Hacks Season 2 feels a bit like a scripted reality show, as comedian Deborah Vance and writer Ava Daniels leave Las Vegas to hit the road. That's because co-showrunner Lucia Aniello let her love of The Amazing Race and Road Rules influence the direction of the hilarious HBO Max series. In a new interview with PopCulture.com, Aniello and co-showrunner Jen Statsky teased the surprising direction Hacks is going now that Deborah (Jean Smart) and Ava (Hannah Einbinder) have left Sin City.

There "very much" was a desire to see how Deborah and Ava would handle life outside Las Vegas, Aniello said. "I love Amazing Race and I love Road Rules. So, these are two seminal, at least for me, pieces of culture that we felt were an interesting way to see Deborah and Ava's relationship evolve," Aniello noted.

Deborah loved staying in Las Vegas because it was a safe haven, a place where she could "do her thing" and be "free of judgment" outside the showbusiness centers in New York City and Los Angeles, Aniello said. At the end of Season 1 though, Deborah is left without her anchor in Vegas, so she reluctantly agrees to tour the country to try out new material she and Ava wrote. The road trip also brings up "a lot of insecurities" for Deborah, so the road was a "really interesting place to anchor" Season 2, Aniello said.

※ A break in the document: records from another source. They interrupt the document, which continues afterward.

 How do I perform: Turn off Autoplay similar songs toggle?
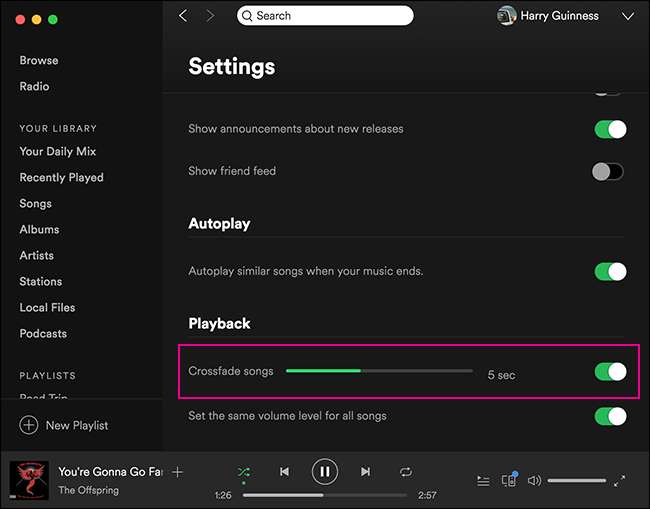click(x=609, y=271)
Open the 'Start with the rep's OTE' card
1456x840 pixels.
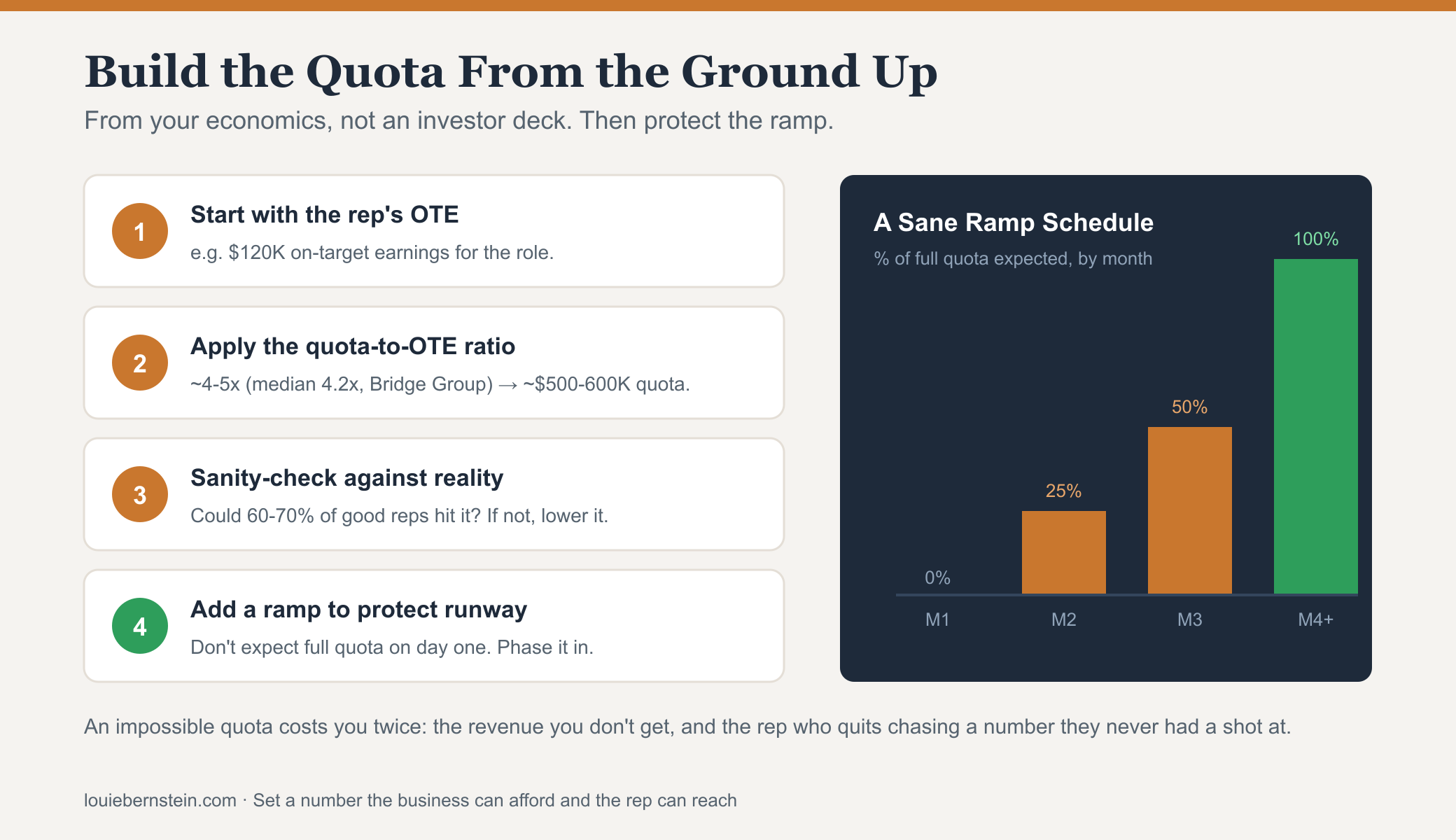pyautogui.click(x=434, y=231)
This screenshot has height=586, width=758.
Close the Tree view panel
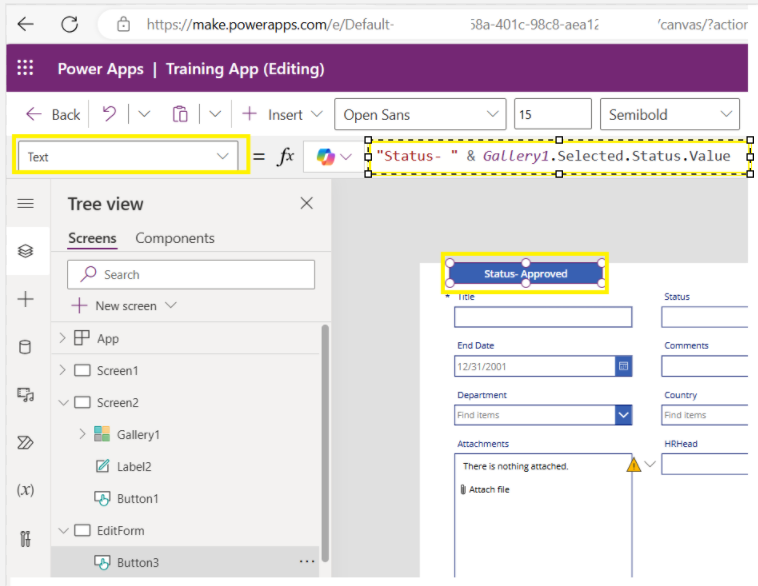click(x=307, y=204)

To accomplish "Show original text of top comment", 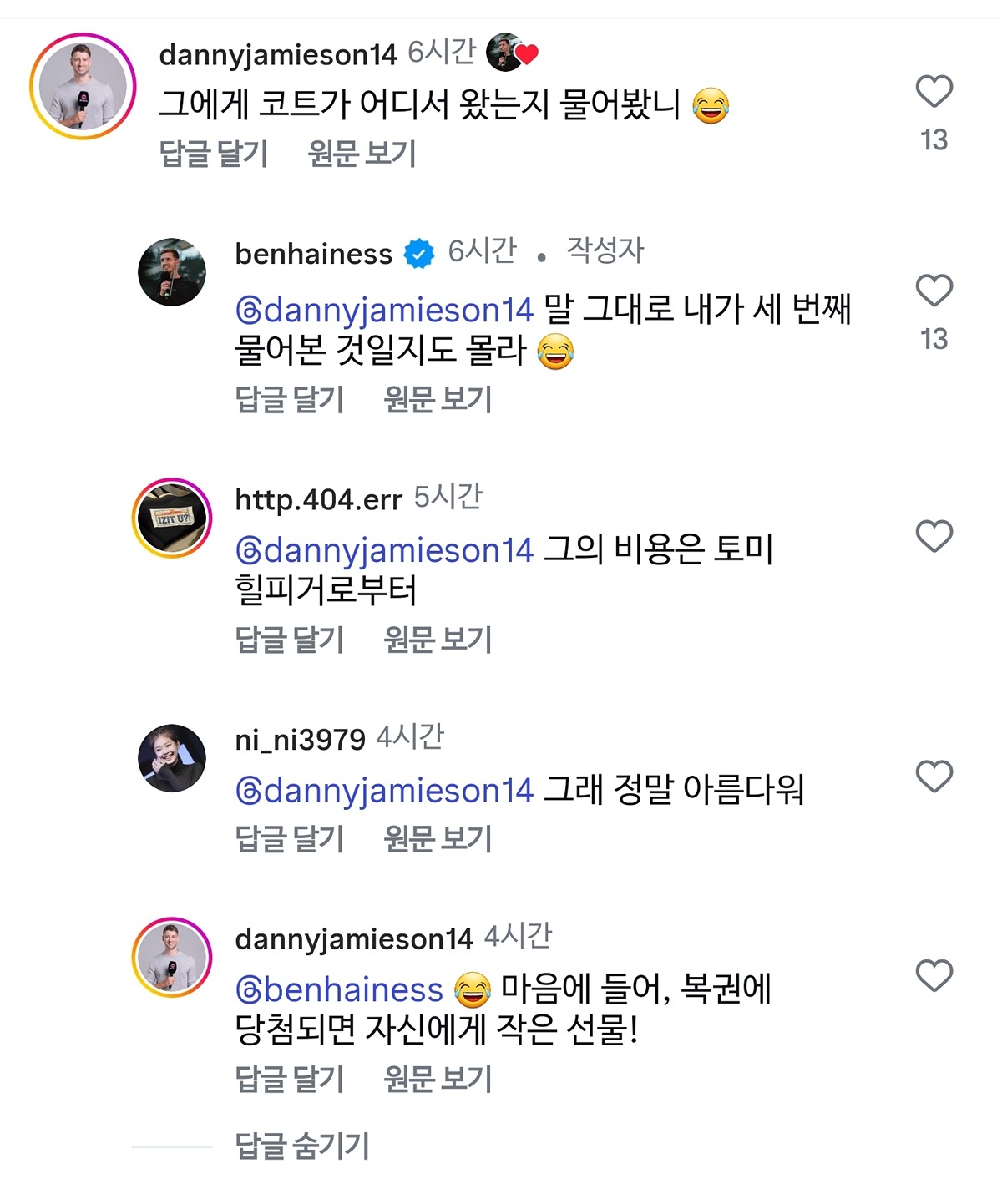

Aniello, Statsky, and co-creator Paul W. Downs, who also plays Deborah and Ava's manager Jimmy, built Hacks on unlikely character pairs. There is "just naturally so much comedy and conflict to be mined" from putting two very different people in the same room, Statsky said. In Season 2, Ava and Deborah have to live together in the cramped spaces of a touring bus.

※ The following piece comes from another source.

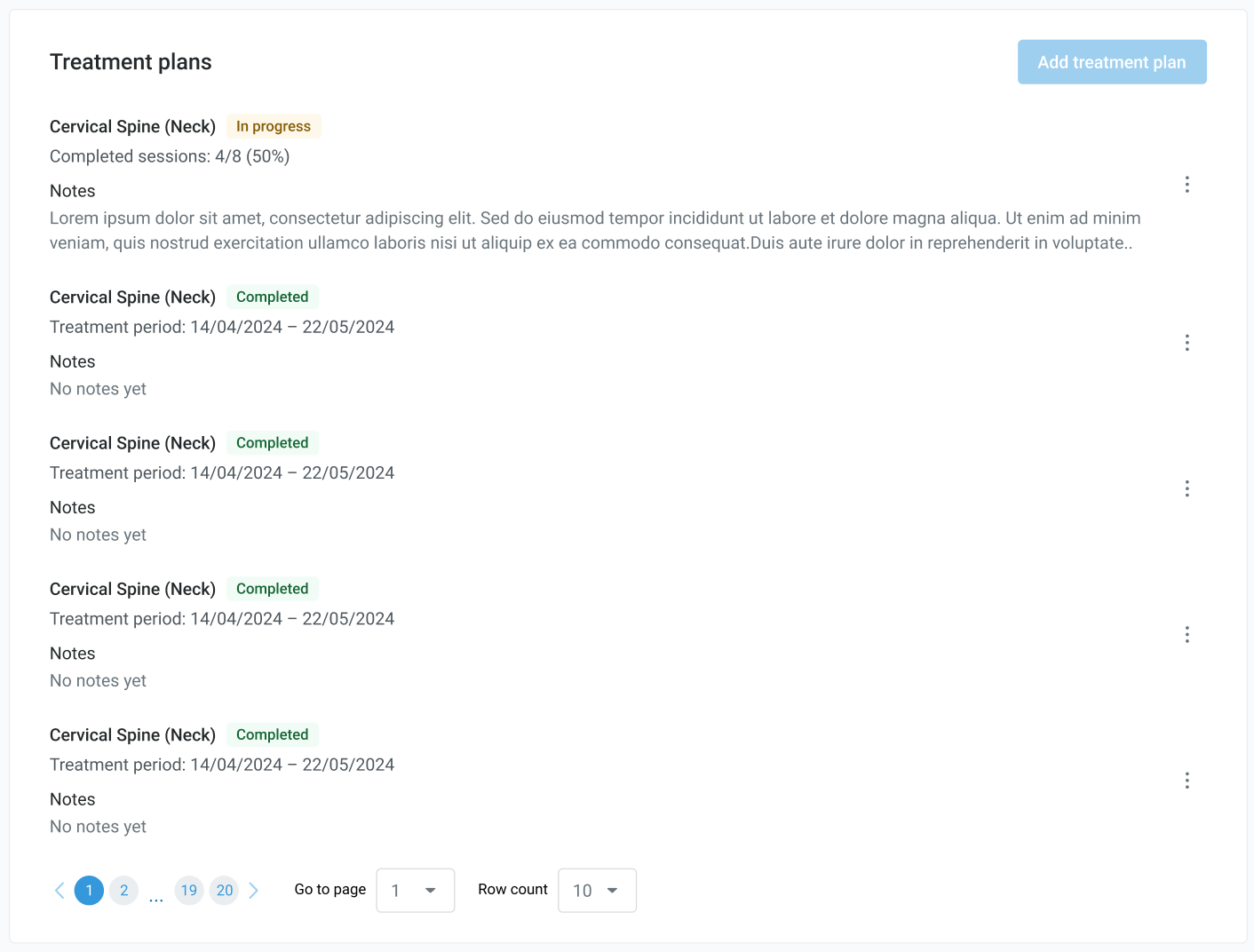Open three-dot menu for last Completed plan
Image resolution: width=1254 pixels, height=952 pixels.
coord(1187,781)
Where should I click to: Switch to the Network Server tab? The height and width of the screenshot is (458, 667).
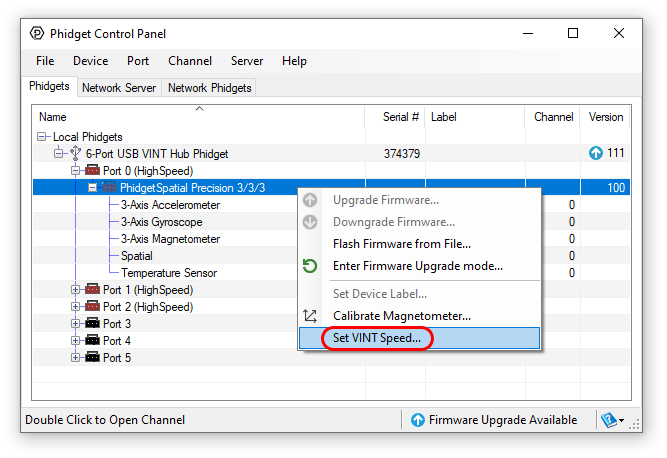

Laurie Metcalf also creates havoc when she joins as the new tour manager. "Laurie is someone, that the three of us Lucia, Paul, and I have been fans [of] forever. She's just so incredible," Statsky said. "And so we wrote that character for her hoping that she would do it and we just absolutely lucked out that she wanted to do it and is so wonderful and fun."

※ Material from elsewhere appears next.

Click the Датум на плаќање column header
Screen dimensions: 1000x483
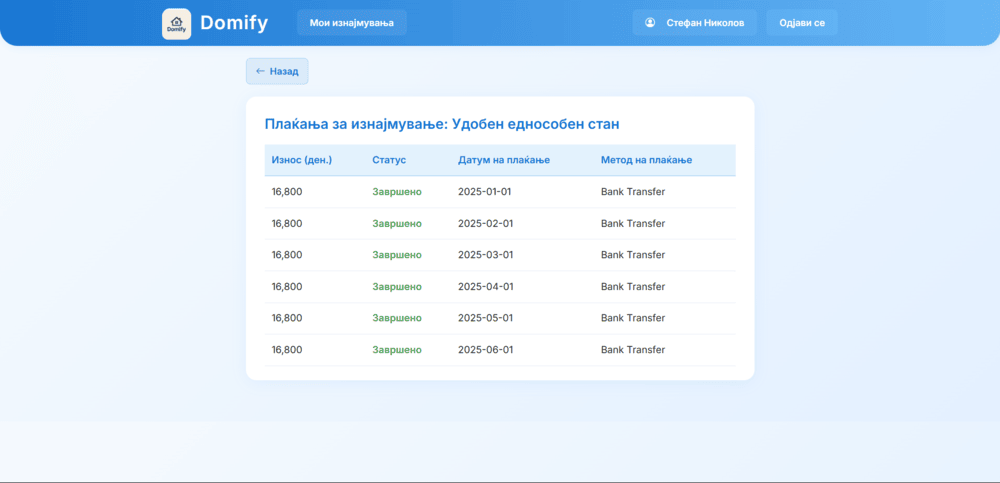click(503, 160)
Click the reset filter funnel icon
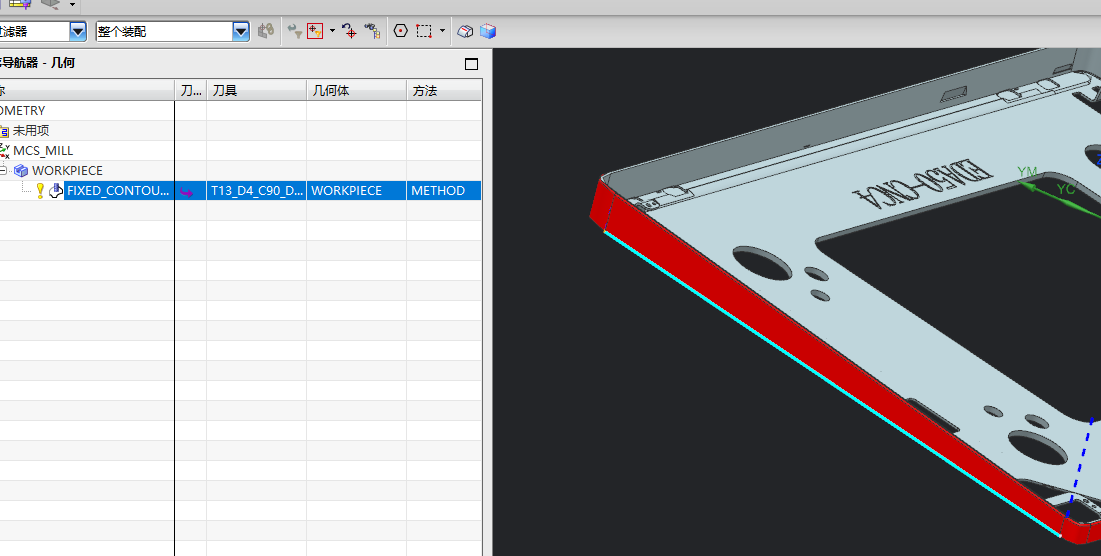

Hacks can also look like a very "inside baseball" showbusiness series from afar, but Statsky and Aniello are confident that the show's story of outsiders can resonate with anyone. Ava and Deborah have both been pushed to the fringes of the industry they love, and both characters are fighting to overcome their faults like anyone. This leaves Jimmy's story with the inept assistant Kayla (Megan Stalter) in Los Angeles the "traditional" entertainment story of the show, Aniello noted.

Deborah and Ava have both been "cast out" of the entertainment work at times and given chances to return. Aniello, Statsky, and Downs are interested in seeing what their decisions will be. If the doors open again for Ava, for example, will she just jump at the chance and ignore her work with Deborah? "Part of [Ava's] biggest flaw is her insatiable need for acceptance from her peers and from the industry," Aniello said. "That, I think, is something that she is reckoning with, Season 1 and in Season 2." Fans will get to see what's next for Deborah and Ava on HBO Max Thursdays when new Hacks episodes are released.